Rael-Miguel “Lux Mundi” – La culture underground dans l’art sacré
Hors-série Sacrée Musique 2022 #2
L’illustrateur et graphiste a créé l’affiche de l’édition 2 du festival Sacrée Musique ! Ancien DJ, féru de musique house et de rap, globalement marqué par la culture underground, Lux Mundi est devenu un passionné d’art sacré après une longue quête de sens.
Tu es influencé par différents courants en apparence opposés, peux-tu nous raconter ton parcours ?
La culture underground a marqué ma vie dès l’adolescence. J’ai été DJ house et rap et pratiqué le graffiti. Je me suis ensuite dirigé vers l’illustration et le graphisme où j’ai fait mes premières armes dans le jeu vidéo, une autre influence. Pendant plusieurs années, j’ai eu une vie bien remplie mais j’ai commencé à ressentir qu’il me manquait quelque chose, en fait l’essentiel. J’ai mis toutes mes activités entre parenthèses pour me poser la question du sens de mon existence. Je me suis plongé dans l’histoire et intéressé à de nombreux courants spirituels. De toutes mes recherches, la figure qui m’a bouleversé a été celle du Christ. Quand j’ai regardé le “Jésus de Nazareth” de Zeffirelli, le passage des Béatitudes a été un séisme. Ces paroles correspondaient à tout ce que j’attendais, à tout ce que je recherchais : “Heureux les affamés et assoiffés de la justice, car ils seront rassasiés. Heureux les artisans de paix, car ils seront appelés fils de Dieu.” À la base, je viens d’un milieu très politisé à gauche. Je me suis toujours intéressé à ce qui pourrissait nos sociétés, avec une forte aspiration pour la justice sociale. Les Béatitudes, c’était révolutionnaire pour moi. J’ai reçu le baptême un an et demi après.

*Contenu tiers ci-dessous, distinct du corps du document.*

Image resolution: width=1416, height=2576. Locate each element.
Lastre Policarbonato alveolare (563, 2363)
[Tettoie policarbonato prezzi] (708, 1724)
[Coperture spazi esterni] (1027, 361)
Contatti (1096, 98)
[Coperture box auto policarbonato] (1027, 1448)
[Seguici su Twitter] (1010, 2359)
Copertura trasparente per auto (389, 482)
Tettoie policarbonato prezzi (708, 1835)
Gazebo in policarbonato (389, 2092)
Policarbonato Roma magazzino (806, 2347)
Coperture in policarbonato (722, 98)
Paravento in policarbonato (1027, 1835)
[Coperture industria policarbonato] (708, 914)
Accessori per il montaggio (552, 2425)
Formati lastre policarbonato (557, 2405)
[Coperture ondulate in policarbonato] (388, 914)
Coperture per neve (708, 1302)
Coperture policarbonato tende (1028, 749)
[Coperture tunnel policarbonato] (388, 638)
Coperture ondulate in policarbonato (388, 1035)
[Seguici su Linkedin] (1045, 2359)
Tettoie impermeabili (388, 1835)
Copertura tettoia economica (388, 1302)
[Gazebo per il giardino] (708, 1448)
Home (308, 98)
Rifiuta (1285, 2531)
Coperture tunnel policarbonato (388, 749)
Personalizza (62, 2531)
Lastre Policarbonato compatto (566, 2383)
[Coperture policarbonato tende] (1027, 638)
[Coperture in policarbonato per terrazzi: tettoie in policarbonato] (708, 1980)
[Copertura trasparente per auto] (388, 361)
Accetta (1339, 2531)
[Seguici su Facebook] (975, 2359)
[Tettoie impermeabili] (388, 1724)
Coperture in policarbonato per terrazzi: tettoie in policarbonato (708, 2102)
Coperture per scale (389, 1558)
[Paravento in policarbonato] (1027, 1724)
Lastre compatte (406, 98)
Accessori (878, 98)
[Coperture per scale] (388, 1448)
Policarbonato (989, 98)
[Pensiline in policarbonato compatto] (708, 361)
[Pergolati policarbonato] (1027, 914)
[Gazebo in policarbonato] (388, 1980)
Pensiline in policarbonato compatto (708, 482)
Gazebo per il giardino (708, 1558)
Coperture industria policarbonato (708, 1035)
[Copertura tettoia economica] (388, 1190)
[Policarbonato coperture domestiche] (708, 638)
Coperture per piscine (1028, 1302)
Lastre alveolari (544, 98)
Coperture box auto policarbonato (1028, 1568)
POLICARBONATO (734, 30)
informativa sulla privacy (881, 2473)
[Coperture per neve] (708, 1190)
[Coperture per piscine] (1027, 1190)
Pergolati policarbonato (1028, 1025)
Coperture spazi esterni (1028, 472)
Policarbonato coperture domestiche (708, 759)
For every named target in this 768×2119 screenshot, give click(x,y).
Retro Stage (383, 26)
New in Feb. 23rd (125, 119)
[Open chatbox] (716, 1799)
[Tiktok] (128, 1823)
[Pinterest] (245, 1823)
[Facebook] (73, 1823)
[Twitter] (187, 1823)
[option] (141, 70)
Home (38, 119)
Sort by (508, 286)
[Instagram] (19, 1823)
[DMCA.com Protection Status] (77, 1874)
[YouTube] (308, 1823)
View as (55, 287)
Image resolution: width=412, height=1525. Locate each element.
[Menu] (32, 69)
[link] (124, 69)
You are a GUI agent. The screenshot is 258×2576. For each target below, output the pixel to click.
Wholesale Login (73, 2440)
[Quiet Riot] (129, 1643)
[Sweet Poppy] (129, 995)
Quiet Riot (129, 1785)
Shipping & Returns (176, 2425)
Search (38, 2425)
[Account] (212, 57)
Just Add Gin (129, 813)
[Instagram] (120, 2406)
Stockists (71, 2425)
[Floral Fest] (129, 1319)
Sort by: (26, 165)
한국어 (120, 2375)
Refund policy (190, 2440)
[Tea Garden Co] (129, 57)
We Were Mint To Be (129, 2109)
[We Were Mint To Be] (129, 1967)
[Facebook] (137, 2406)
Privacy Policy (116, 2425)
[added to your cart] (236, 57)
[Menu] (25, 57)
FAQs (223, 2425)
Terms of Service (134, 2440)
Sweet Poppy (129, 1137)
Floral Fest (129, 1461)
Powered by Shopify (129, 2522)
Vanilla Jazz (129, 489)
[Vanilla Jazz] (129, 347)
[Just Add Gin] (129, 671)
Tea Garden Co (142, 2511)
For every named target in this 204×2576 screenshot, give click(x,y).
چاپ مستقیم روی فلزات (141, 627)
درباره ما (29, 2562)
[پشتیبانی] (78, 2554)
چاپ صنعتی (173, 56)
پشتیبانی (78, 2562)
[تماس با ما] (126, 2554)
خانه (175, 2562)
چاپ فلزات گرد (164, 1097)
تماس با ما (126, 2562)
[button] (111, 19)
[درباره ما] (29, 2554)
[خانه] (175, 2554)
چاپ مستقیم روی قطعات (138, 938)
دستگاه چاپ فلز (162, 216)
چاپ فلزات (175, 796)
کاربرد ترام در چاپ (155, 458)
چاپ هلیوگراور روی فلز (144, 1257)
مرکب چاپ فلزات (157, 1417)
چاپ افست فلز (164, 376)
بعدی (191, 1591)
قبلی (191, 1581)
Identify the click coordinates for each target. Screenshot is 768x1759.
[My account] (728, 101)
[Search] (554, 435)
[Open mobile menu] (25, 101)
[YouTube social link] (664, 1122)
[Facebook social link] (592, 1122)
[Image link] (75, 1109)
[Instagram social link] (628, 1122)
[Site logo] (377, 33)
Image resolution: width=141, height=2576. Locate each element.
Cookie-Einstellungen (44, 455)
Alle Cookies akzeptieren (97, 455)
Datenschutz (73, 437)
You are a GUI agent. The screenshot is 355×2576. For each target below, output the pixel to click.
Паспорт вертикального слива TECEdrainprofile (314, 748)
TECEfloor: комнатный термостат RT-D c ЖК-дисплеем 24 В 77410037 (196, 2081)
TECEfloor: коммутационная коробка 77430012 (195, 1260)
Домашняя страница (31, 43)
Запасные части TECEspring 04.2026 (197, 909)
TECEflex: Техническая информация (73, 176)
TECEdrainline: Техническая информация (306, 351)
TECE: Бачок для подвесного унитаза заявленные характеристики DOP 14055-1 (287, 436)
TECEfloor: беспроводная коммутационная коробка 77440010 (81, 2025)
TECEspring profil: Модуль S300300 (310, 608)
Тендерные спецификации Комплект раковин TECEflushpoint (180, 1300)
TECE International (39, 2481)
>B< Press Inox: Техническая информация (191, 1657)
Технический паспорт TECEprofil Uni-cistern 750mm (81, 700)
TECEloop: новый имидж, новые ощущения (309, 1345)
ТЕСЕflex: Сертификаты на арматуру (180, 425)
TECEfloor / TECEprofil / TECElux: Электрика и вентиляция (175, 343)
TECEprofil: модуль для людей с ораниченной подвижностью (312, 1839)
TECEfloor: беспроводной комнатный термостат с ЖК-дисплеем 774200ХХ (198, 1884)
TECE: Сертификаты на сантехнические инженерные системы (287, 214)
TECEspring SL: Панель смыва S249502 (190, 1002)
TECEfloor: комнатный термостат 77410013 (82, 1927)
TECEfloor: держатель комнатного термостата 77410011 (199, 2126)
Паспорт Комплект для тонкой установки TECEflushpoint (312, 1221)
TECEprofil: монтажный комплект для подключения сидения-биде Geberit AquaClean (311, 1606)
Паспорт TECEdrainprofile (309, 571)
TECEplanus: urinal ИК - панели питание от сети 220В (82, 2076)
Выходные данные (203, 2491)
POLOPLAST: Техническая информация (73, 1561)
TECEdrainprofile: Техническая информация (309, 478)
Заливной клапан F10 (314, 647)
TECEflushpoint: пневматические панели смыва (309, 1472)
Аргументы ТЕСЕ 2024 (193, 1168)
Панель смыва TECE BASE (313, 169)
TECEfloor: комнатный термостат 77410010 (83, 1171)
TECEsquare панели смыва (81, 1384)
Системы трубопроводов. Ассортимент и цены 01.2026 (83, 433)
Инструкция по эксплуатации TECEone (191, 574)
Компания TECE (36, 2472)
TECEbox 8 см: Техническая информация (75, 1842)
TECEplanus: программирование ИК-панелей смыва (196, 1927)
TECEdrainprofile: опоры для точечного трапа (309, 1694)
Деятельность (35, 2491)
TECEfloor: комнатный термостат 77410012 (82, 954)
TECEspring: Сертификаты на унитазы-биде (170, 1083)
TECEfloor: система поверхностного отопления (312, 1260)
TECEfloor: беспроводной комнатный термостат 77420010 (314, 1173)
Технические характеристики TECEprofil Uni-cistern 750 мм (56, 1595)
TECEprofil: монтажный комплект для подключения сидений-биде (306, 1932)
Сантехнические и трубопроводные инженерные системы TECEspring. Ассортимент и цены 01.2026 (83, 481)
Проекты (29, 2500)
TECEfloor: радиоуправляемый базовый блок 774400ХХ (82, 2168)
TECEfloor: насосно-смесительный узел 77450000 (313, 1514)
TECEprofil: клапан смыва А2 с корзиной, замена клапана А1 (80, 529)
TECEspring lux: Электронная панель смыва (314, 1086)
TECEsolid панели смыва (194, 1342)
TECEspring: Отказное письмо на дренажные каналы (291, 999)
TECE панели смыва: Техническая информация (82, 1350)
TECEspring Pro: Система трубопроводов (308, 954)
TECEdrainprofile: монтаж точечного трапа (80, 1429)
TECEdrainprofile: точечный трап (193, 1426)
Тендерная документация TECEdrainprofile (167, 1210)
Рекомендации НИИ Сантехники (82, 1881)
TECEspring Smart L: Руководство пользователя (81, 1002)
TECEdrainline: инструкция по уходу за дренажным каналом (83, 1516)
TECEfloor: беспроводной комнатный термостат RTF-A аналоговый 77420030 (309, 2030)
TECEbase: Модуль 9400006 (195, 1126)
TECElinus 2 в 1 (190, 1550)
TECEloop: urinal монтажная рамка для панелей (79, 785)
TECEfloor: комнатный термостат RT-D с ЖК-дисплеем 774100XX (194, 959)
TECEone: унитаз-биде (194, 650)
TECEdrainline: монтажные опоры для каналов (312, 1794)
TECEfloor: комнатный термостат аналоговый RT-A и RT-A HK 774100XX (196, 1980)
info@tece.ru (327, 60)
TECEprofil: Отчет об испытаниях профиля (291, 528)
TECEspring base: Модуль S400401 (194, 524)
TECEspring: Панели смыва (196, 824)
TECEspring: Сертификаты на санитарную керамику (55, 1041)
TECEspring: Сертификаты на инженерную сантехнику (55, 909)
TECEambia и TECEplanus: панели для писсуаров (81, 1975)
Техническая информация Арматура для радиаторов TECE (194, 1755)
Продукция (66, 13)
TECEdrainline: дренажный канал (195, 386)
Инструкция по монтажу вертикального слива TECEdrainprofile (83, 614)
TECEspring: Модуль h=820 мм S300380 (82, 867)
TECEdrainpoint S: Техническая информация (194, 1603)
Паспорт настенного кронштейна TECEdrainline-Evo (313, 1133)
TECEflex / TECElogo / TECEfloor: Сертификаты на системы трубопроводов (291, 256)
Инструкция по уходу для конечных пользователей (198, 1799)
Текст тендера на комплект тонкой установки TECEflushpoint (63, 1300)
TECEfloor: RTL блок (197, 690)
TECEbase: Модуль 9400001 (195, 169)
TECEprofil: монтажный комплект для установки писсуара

Quelles conséquences cette expérience spirituelle a-t-elle eu sur tes compositions ?
C’est comme si je voyais le monde avec des yeux nouveaux. J’ai commencé à explorer l’art sacré pour l’intégrer à ma culture graphique. Ma conception de l’art emprunte aujourd’hui beaucoup à l’iconographie orthodoxe. Celle-ci m’inspire énormément parce qu’elle a conservé une forte dimension mystique qui laisse place au mystère. Dans mes compositions, je cherche à transmettre ces codes de l’art sacré que je me réapproprie et actualise pour toucher le monde, tout en m’inscrivant dans la Tradition.
L’univers de la musique sacrée t’a-t-il aussi interpelé ?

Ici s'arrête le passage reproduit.